Work to do:
Rewrite the entries from the line with "Headboards (51, 1644)" to the line with "TV Beds (251, 658)", both included, raising every coordinate in their answers by 131 and keeping the rest of each line unchanged.

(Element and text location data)
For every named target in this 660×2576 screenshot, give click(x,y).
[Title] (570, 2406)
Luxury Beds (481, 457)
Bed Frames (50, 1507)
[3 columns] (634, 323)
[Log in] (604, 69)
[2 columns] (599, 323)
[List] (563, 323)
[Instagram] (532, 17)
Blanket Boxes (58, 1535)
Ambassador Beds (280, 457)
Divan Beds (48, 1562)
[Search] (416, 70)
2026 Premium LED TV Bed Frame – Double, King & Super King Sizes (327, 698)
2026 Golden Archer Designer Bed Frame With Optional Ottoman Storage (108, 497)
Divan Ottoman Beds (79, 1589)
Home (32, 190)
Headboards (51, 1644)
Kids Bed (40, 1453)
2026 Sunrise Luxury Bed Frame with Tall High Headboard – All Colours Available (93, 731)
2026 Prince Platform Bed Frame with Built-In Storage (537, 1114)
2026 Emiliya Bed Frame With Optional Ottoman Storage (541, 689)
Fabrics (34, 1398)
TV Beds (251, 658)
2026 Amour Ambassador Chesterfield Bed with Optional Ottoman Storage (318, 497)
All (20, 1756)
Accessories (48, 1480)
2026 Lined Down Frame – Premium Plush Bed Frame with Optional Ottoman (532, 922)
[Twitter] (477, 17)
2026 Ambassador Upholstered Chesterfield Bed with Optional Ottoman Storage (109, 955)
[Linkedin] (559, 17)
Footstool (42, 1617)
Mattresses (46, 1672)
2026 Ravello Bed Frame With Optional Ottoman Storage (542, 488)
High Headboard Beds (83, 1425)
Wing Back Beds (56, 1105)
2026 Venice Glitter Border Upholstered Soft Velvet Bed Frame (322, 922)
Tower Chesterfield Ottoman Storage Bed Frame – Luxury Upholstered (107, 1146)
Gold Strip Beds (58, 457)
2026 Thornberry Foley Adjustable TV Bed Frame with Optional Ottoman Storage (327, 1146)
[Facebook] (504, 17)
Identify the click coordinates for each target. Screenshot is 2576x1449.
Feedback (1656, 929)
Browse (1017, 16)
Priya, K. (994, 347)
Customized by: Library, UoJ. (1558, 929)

Result of the exercise:
Headboards (182, 1775)
Kids Bed (171, 1584)
2026 Sunrise Luxury Bed Frame with Tall High Headboard – All Colours Available (224, 862)
2026 Prince Platform Bed Frame with Built-In Storage (668, 1245)
2026 Emiliya Bed Frame With Optional Ottoman Storage (672, 820)
Fabrics (165, 1529)
TV Beds (382, 789)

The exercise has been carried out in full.